There is a difference between striving to be the best that we can be and striving for perfection. When we are striving to be our best self we are typically challenging ourselves to continue to grow and learn. When we are striving for perfection we are typically judging and shaming ourselves for being unable to meet unrealistic expectations and/or working towards goals that we are not passionate about. Perfectionism can originate from several different life experiences and/or mental health issues, however it usually affects our lives in very similar ways.
Signs of Perfectionism
All or Nothing Mentality
Having an All or Nothing Mentality is a sign of perfectionism because our brain is stating that if we cannot do it the way that we want or the way that we had originally planned, than we should not do it at all rather than choosing to be flexible or trying to think if there were another way that the task could be done.
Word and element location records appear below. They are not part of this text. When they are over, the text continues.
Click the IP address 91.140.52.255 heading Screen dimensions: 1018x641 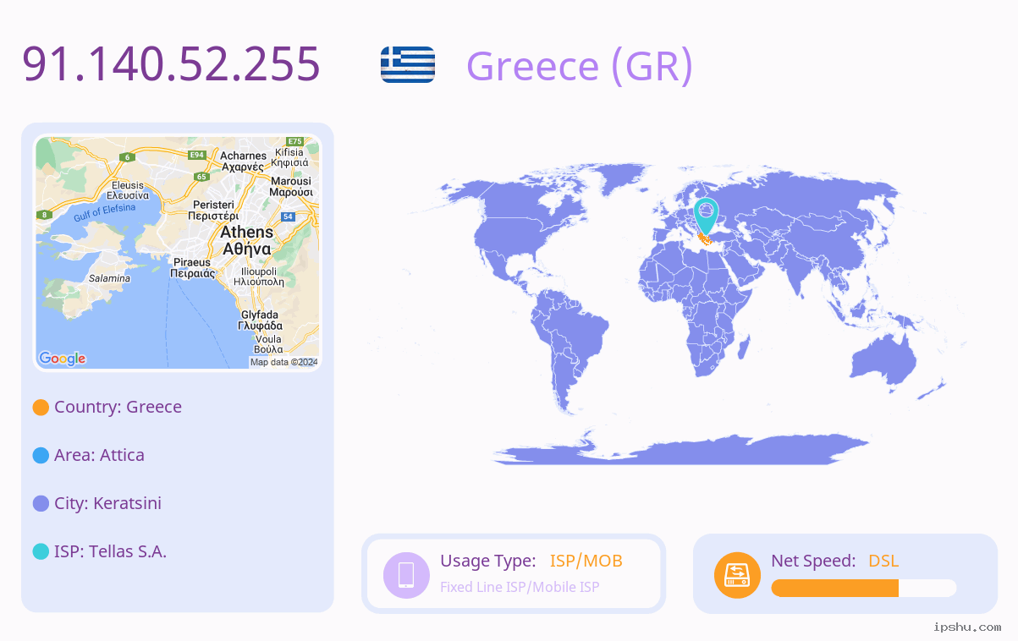[171, 64]
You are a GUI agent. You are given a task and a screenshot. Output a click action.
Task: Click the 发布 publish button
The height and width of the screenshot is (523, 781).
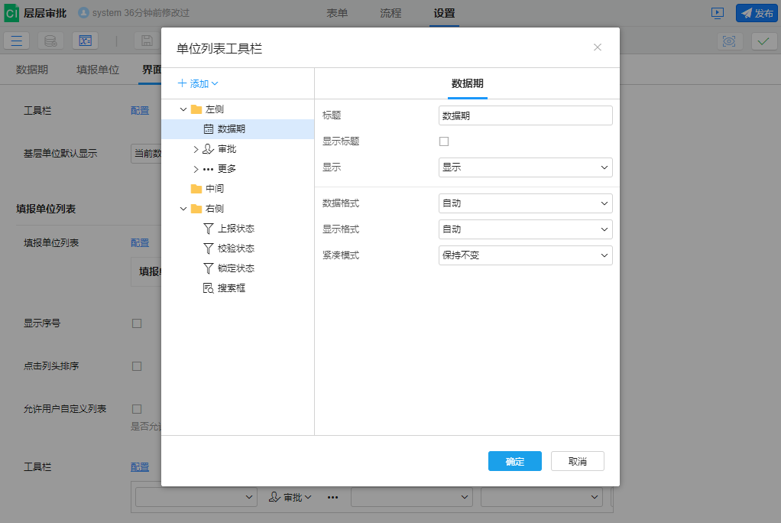[x=757, y=13]
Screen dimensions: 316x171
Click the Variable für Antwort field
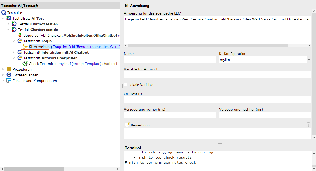pyautogui.click(x=218, y=75)
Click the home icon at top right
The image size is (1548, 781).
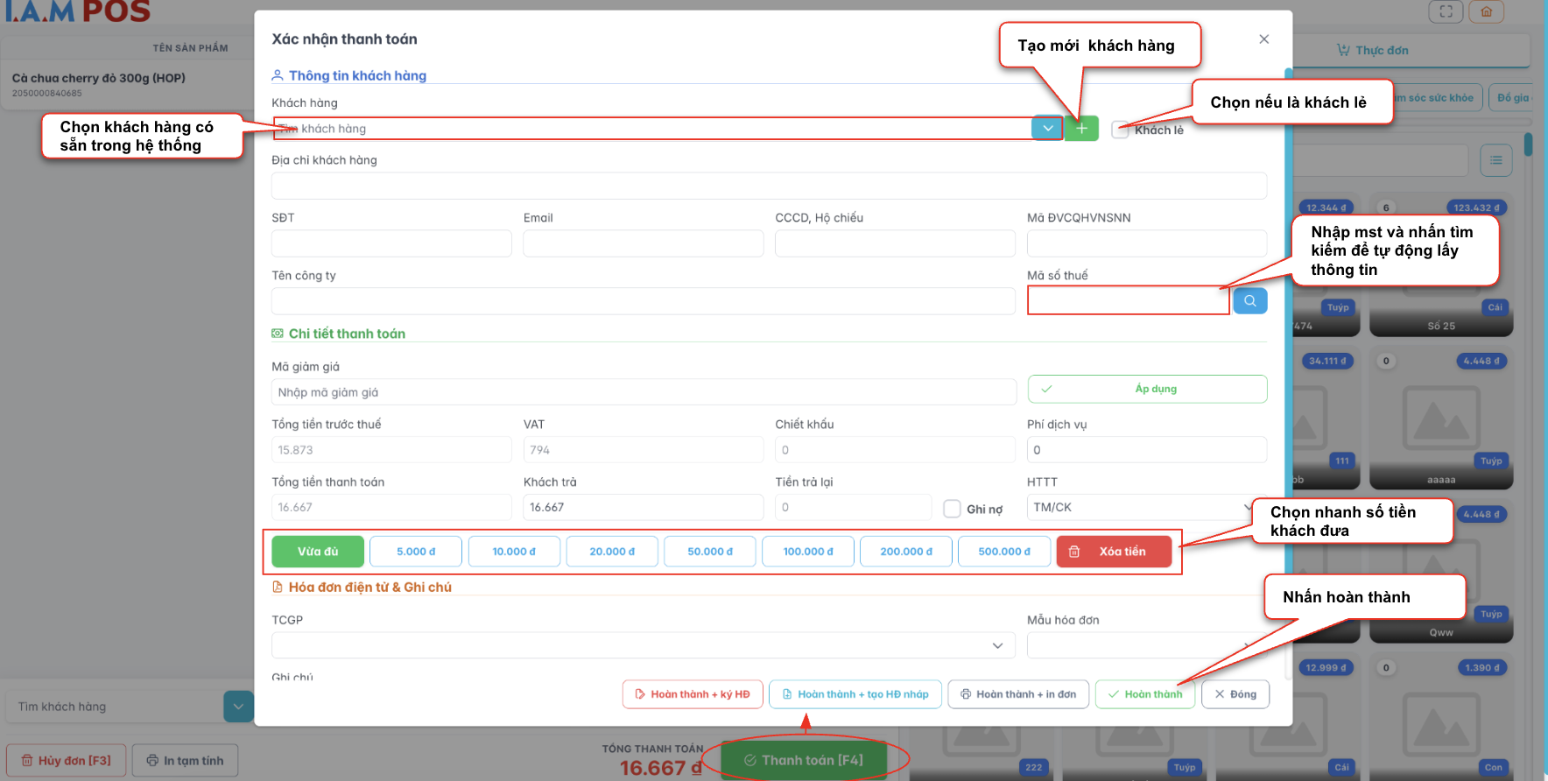[1486, 11]
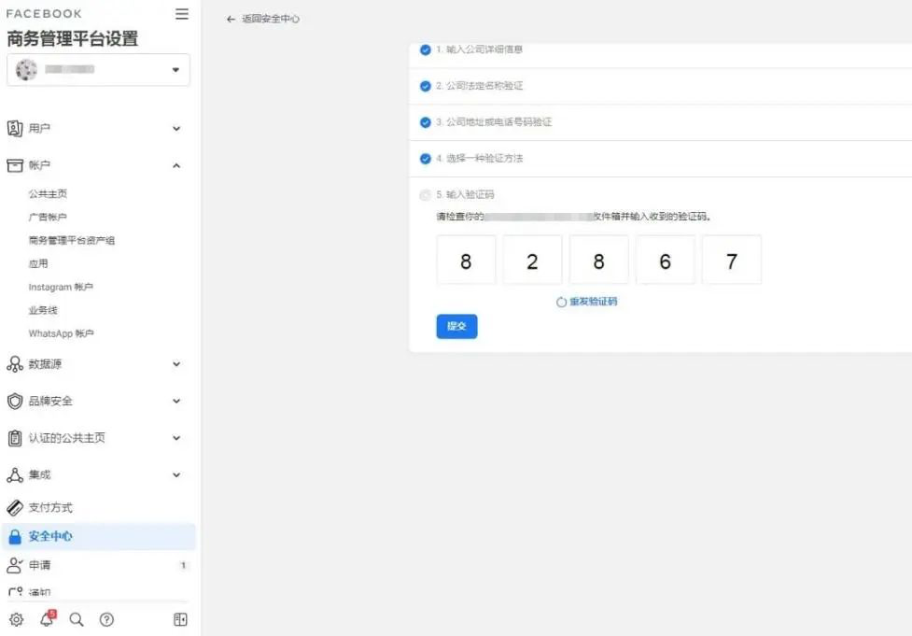The image size is (912, 636).
Task: Open the settings gear icon
Action: click(x=15, y=619)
Two great examples of this are exercising and cleaning. We had plans to complete an hour workout this morning, however our alarm never went off and we ended up sleeping in too late to complete the entire workout. Our brain might say, skip the whole workout instead of saying well maybe we do have time for a ten minute exercise instead. The cleaning example is our brain saying if we do not have time to clean the entire house from top to bottom, than we are not cleaning any portion of the house rather than saying, I could do one small cleaning task each day to accomplish the same goal without feeling absolutely exhausted afterwards.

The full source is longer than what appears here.